Action item: All the data should come back exactly as it was given.

Exercise materials:
■ ■ ■ ■ ■

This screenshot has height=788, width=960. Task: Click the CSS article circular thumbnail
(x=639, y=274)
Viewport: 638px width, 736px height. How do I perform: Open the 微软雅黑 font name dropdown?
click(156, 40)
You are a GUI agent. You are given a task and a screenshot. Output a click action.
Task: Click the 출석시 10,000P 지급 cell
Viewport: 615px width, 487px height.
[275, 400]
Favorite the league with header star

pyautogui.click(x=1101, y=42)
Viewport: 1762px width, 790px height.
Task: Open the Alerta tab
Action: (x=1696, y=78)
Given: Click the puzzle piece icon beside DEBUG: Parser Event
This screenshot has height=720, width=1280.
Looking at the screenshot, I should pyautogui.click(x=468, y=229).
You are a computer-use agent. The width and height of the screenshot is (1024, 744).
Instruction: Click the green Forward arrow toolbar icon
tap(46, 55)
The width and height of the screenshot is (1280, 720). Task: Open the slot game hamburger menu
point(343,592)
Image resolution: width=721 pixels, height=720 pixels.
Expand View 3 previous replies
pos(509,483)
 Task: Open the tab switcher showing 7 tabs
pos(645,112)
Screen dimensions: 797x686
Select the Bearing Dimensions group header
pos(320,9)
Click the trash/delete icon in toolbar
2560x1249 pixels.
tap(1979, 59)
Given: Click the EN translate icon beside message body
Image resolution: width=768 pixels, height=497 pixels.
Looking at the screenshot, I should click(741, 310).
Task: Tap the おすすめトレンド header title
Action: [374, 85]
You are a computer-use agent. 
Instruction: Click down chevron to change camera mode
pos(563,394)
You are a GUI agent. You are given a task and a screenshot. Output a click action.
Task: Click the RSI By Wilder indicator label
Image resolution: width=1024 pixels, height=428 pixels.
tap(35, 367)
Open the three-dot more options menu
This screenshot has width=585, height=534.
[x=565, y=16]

■ ■ ■ ■ ■

Result for this exercise:
This screenshot has height=788, width=960. Task: Click the CSS article circular thumbnail
(x=639, y=274)
Viewport: 638px width, 736px height. How do I perform: Open the 微软雅黑 font name dropdown?
click(156, 40)
You are a GUI agent. You are given a task and a screenshot. Output a click action.
Task: Click the 출석시 10,000P 지급 cell
Viewport: 615px width, 487px height.
[275, 400]
Favorite the league with header star

pyautogui.click(x=1101, y=42)
Viewport: 1762px width, 790px height.
Task: Open the Alerta tab
Action: (x=1696, y=78)
Given: Click the puzzle piece icon beside DEBUG: Parser Event
This screenshot has height=720, width=1280.
Looking at the screenshot, I should pyautogui.click(x=468, y=229).
You are a computer-use agent. The width and height of the screenshot is (1024, 744).
Instruction: Click the green Forward arrow toolbar icon
tap(46, 55)
The width and height of the screenshot is (1280, 720). Task: Open the slot game hamburger menu
point(343,592)
Image resolution: width=721 pixels, height=720 pixels.
Expand View 3 previous replies
pos(509,483)
 Task: Open the tab switcher showing 7 tabs
pos(645,112)
Screen dimensions: 797x686
Select the Bearing Dimensions group header
pos(320,9)
Click the trash/delete icon in toolbar
2560x1249 pixels.
tap(1979, 59)
Given: Click the EN translate icon beside message body
Image resolution: width=768 pixels, height=497 pixels.
Looking at the screenshot, I should click(741, 310).
Task: Tap the おすすめトレンド header title
Action: [374, 85]
You are a computer-use agent. 
Instruction: Click down chevron to change camera mode
pos(563,394)
You are a GUI agent. You are given a task and a screenshot. Output a click action.
Task: Click the RSI By Wilder indicator label
Image resolution: width=1024 pixels, height=428 pixels.
tap(35, 367)
Open the three-dot more options menu
This screenshot has width=585, height=534.
[x=565, y=16]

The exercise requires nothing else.